> _About this exercise_: Please report every line in the material below where the word "computer" is found.

> _Exercise data_:
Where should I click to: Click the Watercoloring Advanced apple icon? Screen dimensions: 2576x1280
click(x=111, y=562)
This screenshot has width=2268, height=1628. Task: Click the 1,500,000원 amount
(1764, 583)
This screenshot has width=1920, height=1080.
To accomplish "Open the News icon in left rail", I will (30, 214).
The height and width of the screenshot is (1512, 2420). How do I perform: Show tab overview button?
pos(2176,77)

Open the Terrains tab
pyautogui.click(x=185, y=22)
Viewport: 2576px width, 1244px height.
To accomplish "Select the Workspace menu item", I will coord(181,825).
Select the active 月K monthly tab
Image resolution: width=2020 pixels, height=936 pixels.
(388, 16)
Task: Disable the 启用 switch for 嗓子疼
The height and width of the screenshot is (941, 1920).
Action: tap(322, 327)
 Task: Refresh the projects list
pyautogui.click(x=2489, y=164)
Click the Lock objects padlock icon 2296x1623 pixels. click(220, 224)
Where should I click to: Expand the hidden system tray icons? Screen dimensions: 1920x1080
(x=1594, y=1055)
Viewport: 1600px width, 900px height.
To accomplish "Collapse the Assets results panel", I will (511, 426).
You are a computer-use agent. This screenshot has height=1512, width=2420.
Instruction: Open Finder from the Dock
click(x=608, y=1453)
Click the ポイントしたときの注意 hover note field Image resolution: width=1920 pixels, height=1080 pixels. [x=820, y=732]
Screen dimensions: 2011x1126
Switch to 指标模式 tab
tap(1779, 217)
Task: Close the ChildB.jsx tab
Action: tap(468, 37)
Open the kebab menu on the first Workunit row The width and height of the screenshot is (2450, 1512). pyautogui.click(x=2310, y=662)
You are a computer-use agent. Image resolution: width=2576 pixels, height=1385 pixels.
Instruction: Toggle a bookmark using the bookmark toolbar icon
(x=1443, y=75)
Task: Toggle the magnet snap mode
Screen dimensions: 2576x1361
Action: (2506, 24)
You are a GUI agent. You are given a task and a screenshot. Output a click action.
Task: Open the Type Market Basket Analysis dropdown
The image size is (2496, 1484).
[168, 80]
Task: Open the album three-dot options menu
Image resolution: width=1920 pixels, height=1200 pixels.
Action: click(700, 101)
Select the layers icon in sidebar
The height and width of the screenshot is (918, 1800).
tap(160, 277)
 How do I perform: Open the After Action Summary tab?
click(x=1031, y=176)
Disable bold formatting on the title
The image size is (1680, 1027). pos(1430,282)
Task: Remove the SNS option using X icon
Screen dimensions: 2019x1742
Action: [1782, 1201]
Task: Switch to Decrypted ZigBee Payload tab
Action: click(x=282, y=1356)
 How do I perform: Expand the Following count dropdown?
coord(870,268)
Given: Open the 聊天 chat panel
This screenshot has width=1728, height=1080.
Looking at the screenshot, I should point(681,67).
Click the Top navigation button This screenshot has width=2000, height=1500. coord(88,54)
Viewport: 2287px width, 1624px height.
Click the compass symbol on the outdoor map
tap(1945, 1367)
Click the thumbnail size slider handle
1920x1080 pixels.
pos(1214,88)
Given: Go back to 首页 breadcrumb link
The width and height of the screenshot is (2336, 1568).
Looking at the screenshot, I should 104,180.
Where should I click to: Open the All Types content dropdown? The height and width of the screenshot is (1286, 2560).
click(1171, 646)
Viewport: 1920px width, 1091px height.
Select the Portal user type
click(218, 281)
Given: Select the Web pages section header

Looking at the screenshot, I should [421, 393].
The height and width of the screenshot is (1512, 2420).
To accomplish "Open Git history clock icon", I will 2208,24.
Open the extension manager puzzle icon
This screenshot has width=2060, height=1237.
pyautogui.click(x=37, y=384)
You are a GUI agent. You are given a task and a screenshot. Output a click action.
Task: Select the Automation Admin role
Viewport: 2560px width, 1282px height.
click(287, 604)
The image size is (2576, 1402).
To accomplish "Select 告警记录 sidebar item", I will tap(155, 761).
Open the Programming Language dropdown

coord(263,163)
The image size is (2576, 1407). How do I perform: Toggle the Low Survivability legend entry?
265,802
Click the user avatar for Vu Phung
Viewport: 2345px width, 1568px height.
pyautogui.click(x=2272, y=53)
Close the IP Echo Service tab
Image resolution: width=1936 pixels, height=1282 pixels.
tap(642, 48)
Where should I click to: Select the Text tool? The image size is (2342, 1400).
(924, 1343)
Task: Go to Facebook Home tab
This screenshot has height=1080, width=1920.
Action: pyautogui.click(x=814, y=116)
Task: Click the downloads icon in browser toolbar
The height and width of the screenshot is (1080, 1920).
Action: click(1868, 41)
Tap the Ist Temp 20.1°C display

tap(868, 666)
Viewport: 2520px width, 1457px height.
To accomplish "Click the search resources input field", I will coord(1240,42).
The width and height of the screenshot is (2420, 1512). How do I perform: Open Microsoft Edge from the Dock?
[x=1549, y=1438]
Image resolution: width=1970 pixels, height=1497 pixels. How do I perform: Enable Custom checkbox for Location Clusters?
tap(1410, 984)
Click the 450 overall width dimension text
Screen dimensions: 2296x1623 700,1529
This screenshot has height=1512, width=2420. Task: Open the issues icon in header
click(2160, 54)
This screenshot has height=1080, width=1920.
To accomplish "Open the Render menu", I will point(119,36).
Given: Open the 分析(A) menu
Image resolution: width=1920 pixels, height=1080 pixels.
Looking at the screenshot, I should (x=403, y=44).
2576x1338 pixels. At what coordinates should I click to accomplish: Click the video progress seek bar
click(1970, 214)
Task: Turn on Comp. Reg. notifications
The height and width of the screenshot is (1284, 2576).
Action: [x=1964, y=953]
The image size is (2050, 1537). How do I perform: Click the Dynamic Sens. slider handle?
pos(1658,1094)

> _Result of this exercise_:
You are a computer-use agent. This screenshot has height=1512, width=2420.
You are a computer-use agent. Image resolution: width=2576 pixels, height=1385 pixels.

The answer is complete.